Sur Arte, une piqûre de rappel indispensable pour détricoter nos croyances
S’appuyant sur la parole de chercheurs, Anne Georget s’empare du sujet épineux de la vaccination et livre une réflexion rigoureuse, solidement étayée. Un film nécessaire, à rebours de toute simplification.
Bien avant que la pandémie de Covid-19 n’exacerbe les tensions autour des problématiques de vaccination, l’idée de leur consacrer un documentaire est venue à Anne Georget lors de l’élargissement de l’obligation vaccinale des nourrissons. « J’ai été stupéfiée par l’absence de débat quand ces vaccins sont passés de trois [diphtérie, tétanos, poliomyélite, ndlr] à onze en 2018, se souvient-elle. Ça n’était pourtant pas une petite affaire. »

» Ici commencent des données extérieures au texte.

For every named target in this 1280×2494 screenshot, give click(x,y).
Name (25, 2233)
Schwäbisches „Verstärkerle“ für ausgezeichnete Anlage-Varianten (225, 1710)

Trois ans plus tôt, la ministre de la Santé Marisol Touraine avait annoncé la couleur, déclarant sans ambages : « La vaccination, ça ne se discute pas. » À revers de cette parole étroitement politique comme des errements conspirationnistes d’une partie de l’opinion, l’autrice de Maladies à vendre (2011) et de Cholestérol, le grand bluff (2016) s’est plongée dans la littérature scientifique et a recueilli la parole de chercheurs internationaux de haut vol, pour revisiter une histoire plus que centenaire et exposer les questions soulevées par les politiques vaccinales. À qui taxe d’antivax quiconque se risque à discuter leur pertinence et l’universalité de leurs bienfaits, Des vaccins et des hommes oppose la rigueur d’une réflexion solidement étayée, tirant de précieux enseignements du traitement de la variole, de la rougeole, de la grippe ou du papillomavirus. Et nous arme contre les simplifications de tout poil, en interrogeant par exemple le concept de « vaccination altruiste », qui vise l’immunité collective, la prise en compte de différences de réactions liées au sexe des vaccinés, comme les effets induits par certains adjuvants ou l’ordre des injections.
Des précautions bienvenues
« Pour garantir une approche rationnelle, j’ai écarté les politiques, les leaders d’opinion et les représentants d’associations. Je me suis concentrée sur les seuls scientifiques, en jouant au maximum la carte de la transparence. » Ainsi son film réduit-il le commentaire (cette parole non sourcée) au strict nécessaire. Il accompagne aussi chaque intervention d’une fiche indiquant le titre du chercheur, son nombre de publications et ses liens d’intérêt éventuels. « Au montage, nous nous sommes attachées à intégrer leurs propos dans la longueur, afin de préserver leur complexité, ajoute-t-elle. Nous nous sommes presque entièrement abstenues de les utiliser en off — qu’on ne nous soupçonne pas de construire un discours différent de celui tenu sur le tournage. » Cet ensemble de précautions concourt à l’impression de probité que dégage cette enquête, qui bouscule nos croyances marquées par la figure et les travaux de Louis Pasteur.
« J’étais moi-même persuadée que l’autorisation de mise sur le marché des vaccins obéissait aux mêmes règles que celle des médicaments. Je n’imaginais pas qu’ils bénéficiaient d’un régime d’exception, les dispensant de certains processus d’évaluation coûteux et réclamant du temps », explique la documentariste.
L’ampleur et la diversité des problématiques abordées par son film amèneront plus d’un téléspectateur à s’étonner de l’absence d’une séquence sur la vaccination anti-Covid. « Les essais cliniques n’étant pas terminés, n’ayant pas même accès au quart de la moitié des documents produits, j’ignore quel chercheur aurait accepté de répondre à mes questions, et quelles questions pas trop idiotes j’aurais pu leur poser », rétorque Anne Georget. Accéder, malgré tout, à cette attente naturelle du public (et d’Arte) aurait rapidement frappé son film d’obsolescence. Le refuser était aussi une affaire de rigueur.